_Requirement_
From the entries that follow, reproduce exactly and only the lines from the line with "You are a computer-use agent. 400x476 pixels." to the line with "You are a computer-use agent. This", endpoints included.

_Input_
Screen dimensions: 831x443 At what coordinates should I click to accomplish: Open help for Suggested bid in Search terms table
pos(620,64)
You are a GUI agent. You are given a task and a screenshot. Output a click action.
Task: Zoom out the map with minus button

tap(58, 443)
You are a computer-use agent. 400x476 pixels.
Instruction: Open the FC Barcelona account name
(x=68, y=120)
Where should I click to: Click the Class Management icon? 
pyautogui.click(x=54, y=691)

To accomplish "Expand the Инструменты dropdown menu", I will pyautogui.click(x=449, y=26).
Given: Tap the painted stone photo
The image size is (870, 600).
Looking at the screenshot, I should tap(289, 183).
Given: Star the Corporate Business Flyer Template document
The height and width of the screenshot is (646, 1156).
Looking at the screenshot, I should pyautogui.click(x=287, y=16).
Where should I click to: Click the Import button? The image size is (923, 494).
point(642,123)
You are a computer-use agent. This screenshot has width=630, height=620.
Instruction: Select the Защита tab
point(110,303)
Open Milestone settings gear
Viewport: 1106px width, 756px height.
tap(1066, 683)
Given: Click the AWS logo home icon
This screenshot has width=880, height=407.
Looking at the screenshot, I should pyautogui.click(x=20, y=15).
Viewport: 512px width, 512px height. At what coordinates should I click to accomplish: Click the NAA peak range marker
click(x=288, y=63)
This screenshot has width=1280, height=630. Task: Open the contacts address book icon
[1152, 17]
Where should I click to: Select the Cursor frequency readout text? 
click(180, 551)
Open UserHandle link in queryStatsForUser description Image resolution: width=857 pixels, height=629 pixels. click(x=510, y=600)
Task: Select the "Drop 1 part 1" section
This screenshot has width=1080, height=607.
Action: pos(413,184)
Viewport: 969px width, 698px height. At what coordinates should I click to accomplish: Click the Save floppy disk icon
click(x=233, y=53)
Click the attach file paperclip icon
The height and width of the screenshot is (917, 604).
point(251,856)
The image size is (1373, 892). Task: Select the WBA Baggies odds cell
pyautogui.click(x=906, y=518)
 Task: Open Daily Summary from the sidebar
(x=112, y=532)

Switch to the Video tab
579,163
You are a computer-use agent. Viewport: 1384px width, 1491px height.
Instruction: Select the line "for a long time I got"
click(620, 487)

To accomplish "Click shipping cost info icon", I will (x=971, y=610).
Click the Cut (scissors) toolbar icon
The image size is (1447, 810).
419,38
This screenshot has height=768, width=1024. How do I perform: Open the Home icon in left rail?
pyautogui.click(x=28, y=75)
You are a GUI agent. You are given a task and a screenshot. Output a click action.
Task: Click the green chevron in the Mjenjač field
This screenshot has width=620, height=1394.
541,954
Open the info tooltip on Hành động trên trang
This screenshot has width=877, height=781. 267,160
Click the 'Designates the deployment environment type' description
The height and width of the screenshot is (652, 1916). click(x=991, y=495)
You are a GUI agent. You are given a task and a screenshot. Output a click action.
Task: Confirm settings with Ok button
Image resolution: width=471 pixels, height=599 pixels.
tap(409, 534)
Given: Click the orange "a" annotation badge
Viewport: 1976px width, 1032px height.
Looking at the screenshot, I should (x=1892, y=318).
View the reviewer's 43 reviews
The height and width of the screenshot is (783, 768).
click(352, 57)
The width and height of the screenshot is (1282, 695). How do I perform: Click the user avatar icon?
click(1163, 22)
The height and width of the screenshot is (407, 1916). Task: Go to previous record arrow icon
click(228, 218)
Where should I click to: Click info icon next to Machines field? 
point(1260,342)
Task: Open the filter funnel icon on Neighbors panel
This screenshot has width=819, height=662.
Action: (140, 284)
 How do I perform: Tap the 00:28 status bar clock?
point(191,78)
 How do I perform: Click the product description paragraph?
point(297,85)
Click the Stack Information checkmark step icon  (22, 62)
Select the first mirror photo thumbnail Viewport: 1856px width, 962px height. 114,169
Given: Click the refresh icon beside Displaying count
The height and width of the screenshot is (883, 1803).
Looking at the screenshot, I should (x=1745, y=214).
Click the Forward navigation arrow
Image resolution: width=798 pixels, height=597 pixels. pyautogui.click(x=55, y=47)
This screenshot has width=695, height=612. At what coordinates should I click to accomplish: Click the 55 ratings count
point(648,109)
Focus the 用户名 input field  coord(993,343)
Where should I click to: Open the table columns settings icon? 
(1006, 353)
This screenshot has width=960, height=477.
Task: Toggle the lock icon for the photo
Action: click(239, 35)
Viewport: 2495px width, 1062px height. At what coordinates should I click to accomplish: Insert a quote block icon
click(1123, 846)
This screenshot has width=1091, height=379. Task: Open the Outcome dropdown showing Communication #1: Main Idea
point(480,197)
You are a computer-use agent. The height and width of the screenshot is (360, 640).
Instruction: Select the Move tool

_Solution_
You are a computer-use agent. 400x476 pixels.
Instruction: Open the FC Barcelona account name
(x=68, y=120)
Where should I click to: Click the Class Management icon? 
pyautogui.click(x=54, y=691)

To accomplish "Expand the Инструменты dropdown menu", I will pyautogui.click(x=449, y=26).
Given: Tap the painted stone photo
The image size is (870, 600).
Looking at the screenshot, I should tap(289, 183).
Given: Star the Corporate Business Flyer Template document
The height and width of the screenshot is (646, 1156).
Looking at the screenshot, I should pyautogui.click(x=287, y=16).
Where should I click to: Click the Import button? The image size is (923, 494).
point(642,123)
You are a computer-use agent. This screenshot has width=630, height=620.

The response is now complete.